* Exercise brief *
Print the following entries verbatim, starting at the line containing "text? 1080x1471 pixels." and ending after the line containing "This screenshot has width=768, height=440.".

* Input for this task *

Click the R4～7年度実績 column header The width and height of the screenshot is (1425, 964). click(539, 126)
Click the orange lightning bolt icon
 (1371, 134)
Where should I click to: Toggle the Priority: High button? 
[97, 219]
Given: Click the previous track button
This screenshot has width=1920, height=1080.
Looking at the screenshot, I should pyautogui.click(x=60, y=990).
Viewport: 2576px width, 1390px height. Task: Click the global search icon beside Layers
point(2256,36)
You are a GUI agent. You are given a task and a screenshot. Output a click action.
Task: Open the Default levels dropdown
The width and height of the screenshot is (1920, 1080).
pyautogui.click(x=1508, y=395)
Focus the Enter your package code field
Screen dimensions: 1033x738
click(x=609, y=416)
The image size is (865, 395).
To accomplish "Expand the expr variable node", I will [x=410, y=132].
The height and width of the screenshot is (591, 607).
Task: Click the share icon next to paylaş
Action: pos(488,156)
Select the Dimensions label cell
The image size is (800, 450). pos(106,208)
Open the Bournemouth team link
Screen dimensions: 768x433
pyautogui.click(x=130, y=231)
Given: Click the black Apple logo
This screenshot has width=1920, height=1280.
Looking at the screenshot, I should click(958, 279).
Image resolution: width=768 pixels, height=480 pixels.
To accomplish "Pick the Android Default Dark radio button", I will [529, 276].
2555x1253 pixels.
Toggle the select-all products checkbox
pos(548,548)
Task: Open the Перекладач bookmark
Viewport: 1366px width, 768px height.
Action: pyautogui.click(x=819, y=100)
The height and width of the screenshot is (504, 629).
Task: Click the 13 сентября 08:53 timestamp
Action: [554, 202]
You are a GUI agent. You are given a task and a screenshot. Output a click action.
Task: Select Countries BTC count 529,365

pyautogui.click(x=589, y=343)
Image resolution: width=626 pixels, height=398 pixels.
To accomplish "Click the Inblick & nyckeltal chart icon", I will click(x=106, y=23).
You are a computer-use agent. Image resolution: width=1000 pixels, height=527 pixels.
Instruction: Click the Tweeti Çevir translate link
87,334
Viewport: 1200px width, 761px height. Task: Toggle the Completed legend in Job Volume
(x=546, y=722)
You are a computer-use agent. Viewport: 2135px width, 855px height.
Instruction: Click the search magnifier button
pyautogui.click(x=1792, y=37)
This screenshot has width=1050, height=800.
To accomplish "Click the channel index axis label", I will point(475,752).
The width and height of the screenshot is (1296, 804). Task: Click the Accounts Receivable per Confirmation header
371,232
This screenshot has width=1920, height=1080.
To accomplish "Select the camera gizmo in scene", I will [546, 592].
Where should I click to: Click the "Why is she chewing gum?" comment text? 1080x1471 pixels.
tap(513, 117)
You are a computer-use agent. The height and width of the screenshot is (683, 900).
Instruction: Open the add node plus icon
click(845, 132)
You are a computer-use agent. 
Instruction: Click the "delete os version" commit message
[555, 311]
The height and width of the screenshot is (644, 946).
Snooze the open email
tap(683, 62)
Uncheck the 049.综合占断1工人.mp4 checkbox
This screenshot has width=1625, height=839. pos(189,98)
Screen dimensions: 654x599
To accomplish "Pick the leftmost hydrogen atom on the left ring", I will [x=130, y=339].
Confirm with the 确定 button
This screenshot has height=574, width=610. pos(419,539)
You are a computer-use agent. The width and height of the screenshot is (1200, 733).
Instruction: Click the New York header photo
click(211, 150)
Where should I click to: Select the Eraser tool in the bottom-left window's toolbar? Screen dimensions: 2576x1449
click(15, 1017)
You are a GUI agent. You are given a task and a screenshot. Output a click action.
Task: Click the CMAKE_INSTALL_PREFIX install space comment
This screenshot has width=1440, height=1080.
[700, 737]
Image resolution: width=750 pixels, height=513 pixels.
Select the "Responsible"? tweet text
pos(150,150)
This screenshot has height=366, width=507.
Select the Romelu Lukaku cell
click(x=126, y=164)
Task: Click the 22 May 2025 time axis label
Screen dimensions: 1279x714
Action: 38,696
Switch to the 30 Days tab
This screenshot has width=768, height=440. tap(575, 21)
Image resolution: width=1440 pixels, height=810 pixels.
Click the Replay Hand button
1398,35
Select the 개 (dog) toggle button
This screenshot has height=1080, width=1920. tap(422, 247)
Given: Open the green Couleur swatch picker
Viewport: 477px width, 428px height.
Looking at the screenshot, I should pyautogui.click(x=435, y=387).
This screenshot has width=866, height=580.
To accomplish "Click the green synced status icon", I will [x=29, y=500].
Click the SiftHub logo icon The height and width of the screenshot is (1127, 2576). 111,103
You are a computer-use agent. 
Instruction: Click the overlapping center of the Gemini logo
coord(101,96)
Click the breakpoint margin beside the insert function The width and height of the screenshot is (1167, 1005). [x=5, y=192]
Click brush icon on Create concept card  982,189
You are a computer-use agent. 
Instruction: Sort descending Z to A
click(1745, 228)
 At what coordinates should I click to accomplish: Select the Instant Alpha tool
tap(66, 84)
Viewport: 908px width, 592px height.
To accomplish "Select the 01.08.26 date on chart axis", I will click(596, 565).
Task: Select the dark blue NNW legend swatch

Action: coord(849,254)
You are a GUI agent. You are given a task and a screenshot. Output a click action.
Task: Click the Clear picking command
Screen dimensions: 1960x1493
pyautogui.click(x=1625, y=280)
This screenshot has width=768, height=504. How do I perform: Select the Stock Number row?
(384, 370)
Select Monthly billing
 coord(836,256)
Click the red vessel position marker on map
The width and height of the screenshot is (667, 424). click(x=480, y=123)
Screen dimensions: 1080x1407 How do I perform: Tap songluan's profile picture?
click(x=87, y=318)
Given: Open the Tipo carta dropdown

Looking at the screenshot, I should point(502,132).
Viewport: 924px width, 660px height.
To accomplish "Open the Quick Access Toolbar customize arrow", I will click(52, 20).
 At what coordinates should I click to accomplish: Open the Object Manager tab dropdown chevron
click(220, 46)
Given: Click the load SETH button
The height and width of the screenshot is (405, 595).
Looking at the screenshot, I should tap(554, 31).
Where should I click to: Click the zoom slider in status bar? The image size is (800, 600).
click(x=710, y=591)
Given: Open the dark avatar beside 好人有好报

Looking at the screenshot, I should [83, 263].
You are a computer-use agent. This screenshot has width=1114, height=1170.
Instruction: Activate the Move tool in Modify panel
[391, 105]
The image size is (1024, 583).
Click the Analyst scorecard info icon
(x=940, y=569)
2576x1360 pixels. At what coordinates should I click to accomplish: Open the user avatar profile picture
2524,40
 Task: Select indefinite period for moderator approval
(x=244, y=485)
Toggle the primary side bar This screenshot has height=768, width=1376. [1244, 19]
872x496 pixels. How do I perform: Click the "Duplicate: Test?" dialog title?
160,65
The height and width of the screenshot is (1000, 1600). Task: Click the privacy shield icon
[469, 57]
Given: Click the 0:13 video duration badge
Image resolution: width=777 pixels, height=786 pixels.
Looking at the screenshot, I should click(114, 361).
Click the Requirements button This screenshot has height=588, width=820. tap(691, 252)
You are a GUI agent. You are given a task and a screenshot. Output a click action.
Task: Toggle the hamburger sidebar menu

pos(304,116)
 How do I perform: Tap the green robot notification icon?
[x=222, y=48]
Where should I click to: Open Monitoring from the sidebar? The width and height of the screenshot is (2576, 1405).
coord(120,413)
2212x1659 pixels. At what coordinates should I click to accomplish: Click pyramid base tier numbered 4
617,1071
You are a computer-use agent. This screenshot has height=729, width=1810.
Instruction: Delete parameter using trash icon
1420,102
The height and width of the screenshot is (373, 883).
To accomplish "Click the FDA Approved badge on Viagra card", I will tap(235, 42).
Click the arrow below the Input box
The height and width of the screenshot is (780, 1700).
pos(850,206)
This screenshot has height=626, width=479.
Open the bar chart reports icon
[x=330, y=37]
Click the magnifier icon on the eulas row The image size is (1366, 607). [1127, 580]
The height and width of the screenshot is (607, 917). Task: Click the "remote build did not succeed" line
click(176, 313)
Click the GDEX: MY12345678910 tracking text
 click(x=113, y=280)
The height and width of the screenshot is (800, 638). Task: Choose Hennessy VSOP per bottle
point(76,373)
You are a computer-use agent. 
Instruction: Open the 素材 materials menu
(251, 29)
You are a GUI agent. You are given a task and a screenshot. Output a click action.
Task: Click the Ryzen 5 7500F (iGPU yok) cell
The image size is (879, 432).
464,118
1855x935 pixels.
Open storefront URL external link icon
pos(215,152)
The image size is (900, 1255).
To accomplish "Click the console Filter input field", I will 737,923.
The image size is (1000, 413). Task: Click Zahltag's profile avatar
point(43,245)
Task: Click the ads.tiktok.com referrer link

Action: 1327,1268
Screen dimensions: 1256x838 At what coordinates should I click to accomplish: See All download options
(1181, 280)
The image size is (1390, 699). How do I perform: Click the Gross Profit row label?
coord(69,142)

* Response to this exercise *
Where should I click to: Click the "Why is she chewing gum?" comment text? 1080x1471 pixels.
tap(513, 117)
You are a computer-use agent. The height and width of the screenshot is (683, 900).
Instruction: Open the add node plus icon
click(845, 132)
You are a computer-use agent. 
Instruction: Click the "delete os version" commit message
[555, 311]
The height and width of the screenshot is (644, 946).
Snooze the open email
tap(683, 62)
Uncheck the 049.综合占断1工人.mp4 checkbox
This screenshot has width=1625, height=839. pos(189,98)
Screen dimensions: 654x599
To accomplish "Pick the leftmost hydrogen atom on the left ring", I will [x=130, y=339].
Confirm with the 确定 button
This screenshot has height=574, width=610. pos(419,539)
You are a computer-use agent. The width and height of the screenshot is (1200, 733).
Instruction: Click the New York header photo
click(211, 150)
Where should I click to: Select the Eraser tool in the bottom-left window's toolbar? Screen dimensions: 2576x1449
click(15, 1017)
You are a GUI agent. You are given a task and a screenshot. Output a click action.
Task: Click the CMAKE_INSTALL_PREFIX install space comment
This screenshot has width=1440, height=1080.
[700, 737]
Image resolution: width=750 pixels, height=513 pixels.
Select the "Responsible"? tweet text
pos(150,150)
This screenshot has height=366, width=507.
Select the Romelu Lukaku cell
click(x=126, y=164)
Task: Click the 22 May 2025 time axis label
Screen dimensions: 1279x714
Action: 38,696
Switch to the 30 Days tab
This screenshot has width=768, height=440. tap(575, 21)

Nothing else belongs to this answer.